We have some staff-only views that expose stats about how people use our app. Eventually, our tables grew so large that MySQL wouldn't aggregate them all at once. So we can use this to generate those stats over time.
-
Setup ActiveJob with a queue named :bramble
-
Setup Redis and give Bramble a connection object:
my_redis_connection = Redis.new
Bramble.config do |conf|
conf.redis_conn = my_redis_connection
end
-
Define a module with map
, reduce
and items(options = {})
functions:
module LetterCount
def self.items(filepath)
File.read(filepath).split(" ")
end
def self.map(word)
letters = word.upcase.each_char
letters.each { |letter| yield(letter, 1) }
end
def self.reduce(letter, observations)
observations.length
end
def self.on_error(err)
Bugsnag.notify(err)
end
end
Inputs and outputs are serialized with JSON, so some Ruby types will be lost (eg, Symbols).

#### [Entries]

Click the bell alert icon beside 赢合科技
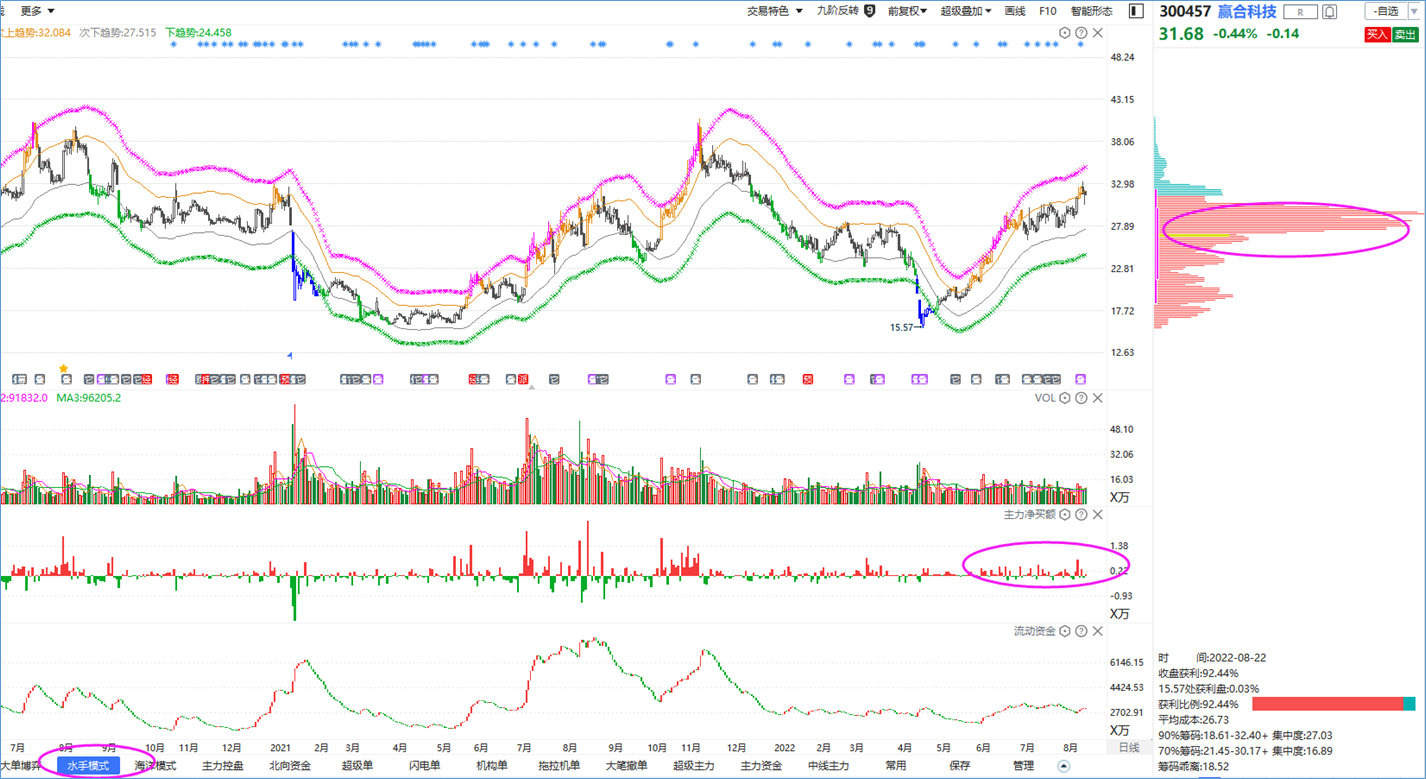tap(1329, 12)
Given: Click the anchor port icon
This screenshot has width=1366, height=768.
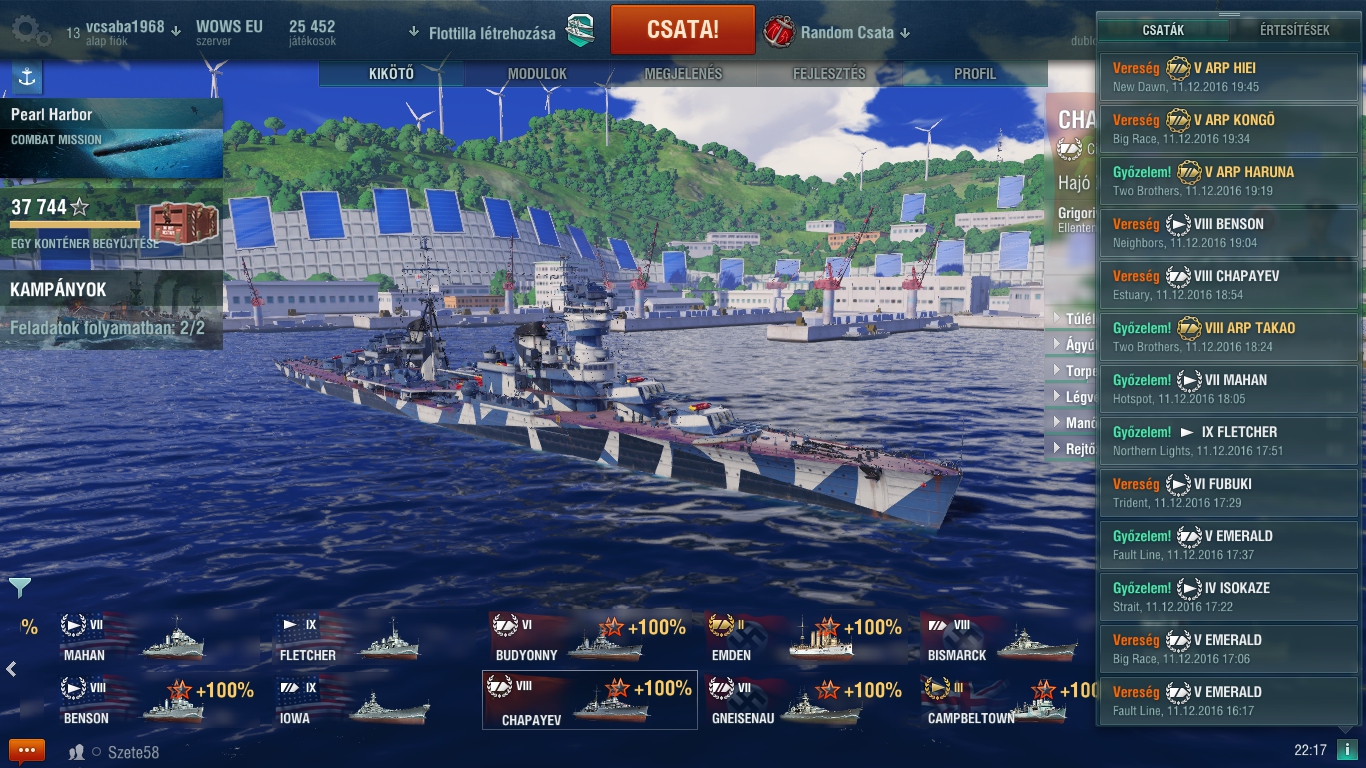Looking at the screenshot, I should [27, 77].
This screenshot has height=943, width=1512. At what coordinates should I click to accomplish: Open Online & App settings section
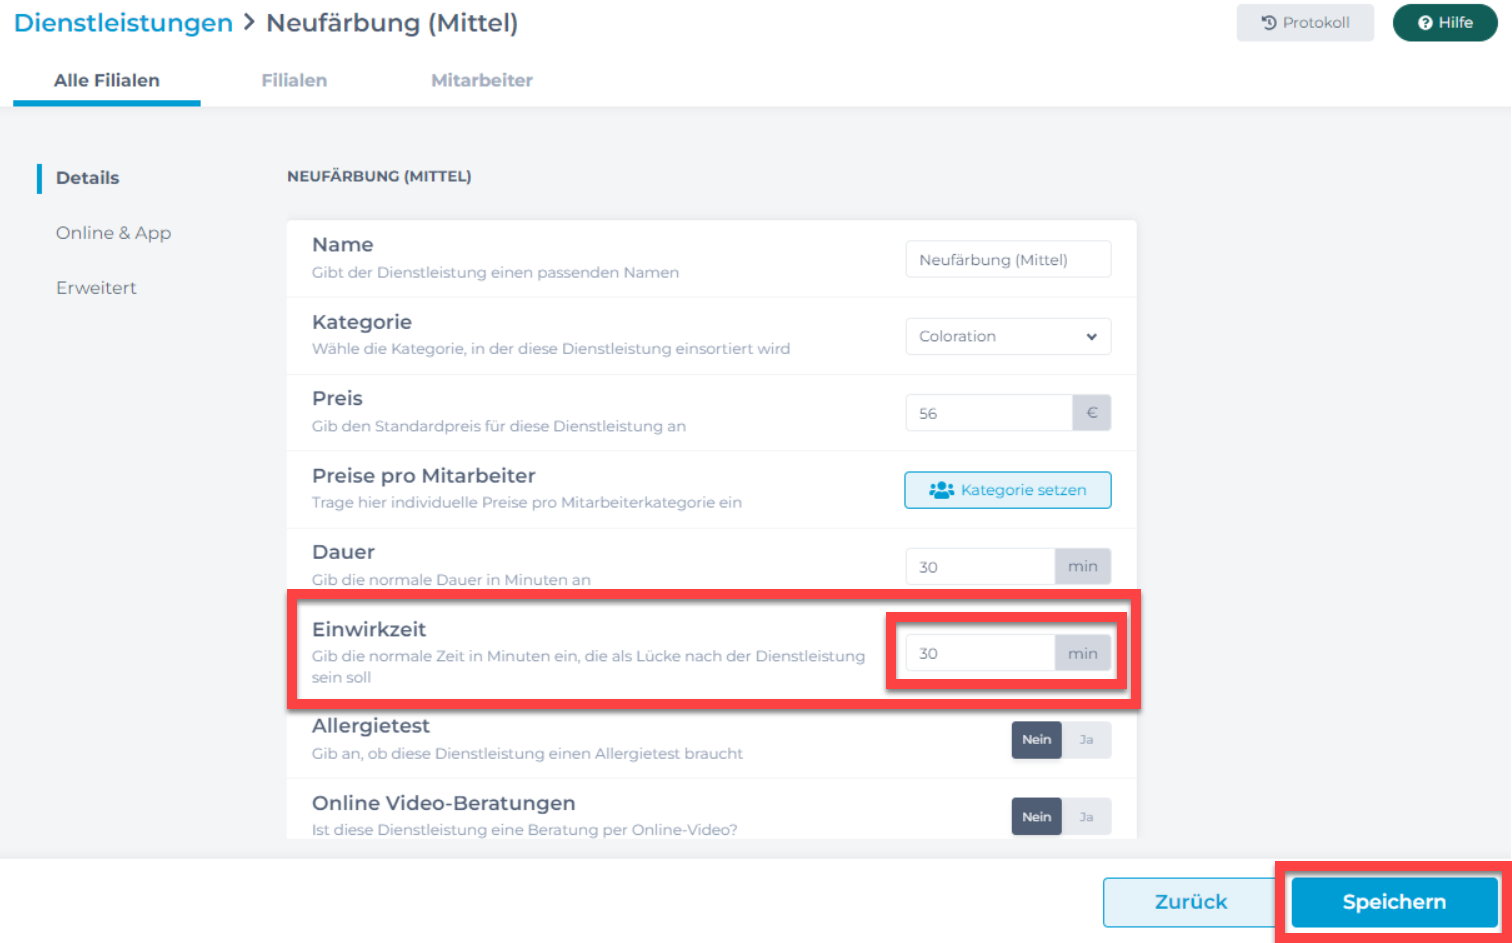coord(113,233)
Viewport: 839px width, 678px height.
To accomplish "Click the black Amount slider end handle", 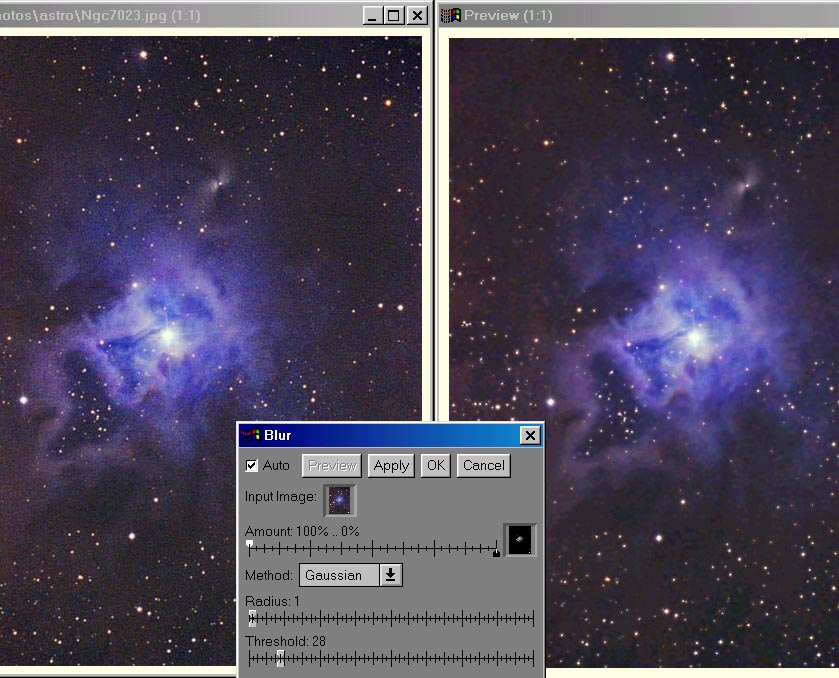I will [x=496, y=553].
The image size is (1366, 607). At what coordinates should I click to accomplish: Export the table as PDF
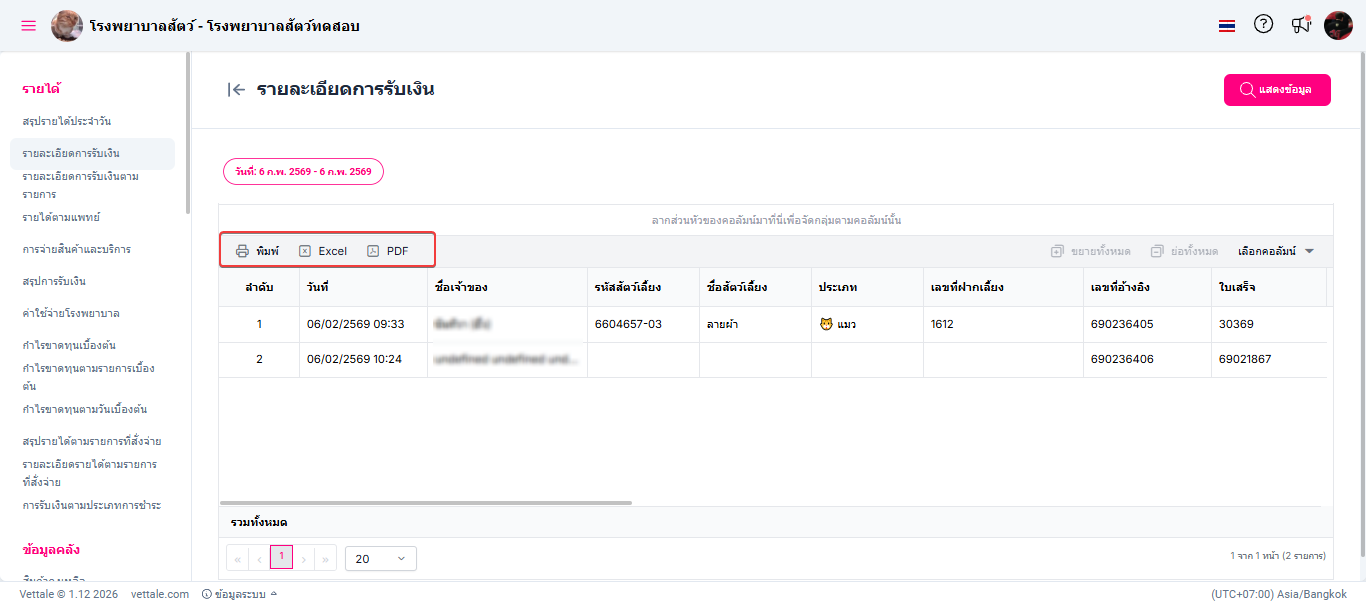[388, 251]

#### [What is asked]
[1] In the Bramble setup guide, what name must the ActiveJob queue have?
[2] Carry on the Bramble setup guide from its last sentence.

#### [Outputs for the tasks]
[1] :bramble

[2]
-
Start a job with a handle, module, and an (optional) argument for finding data:
handle = "shakespeare-letter-count"
hamlet_path = "./shakespeare/hamlet.txt"
Bramble.map_reduce(handle, LetterCount, hamlet_path)
-
Later, fetch the result using the handle:
result = Bramble.get("shakespeare-letter-count")
result.running?
result.finished?
result.data
result.percent_finished
result.percent_mapped
result.percent_reduced
result.finished_at
-
Delete the saved result:
Bramble.delete("shakespeare-letter-count")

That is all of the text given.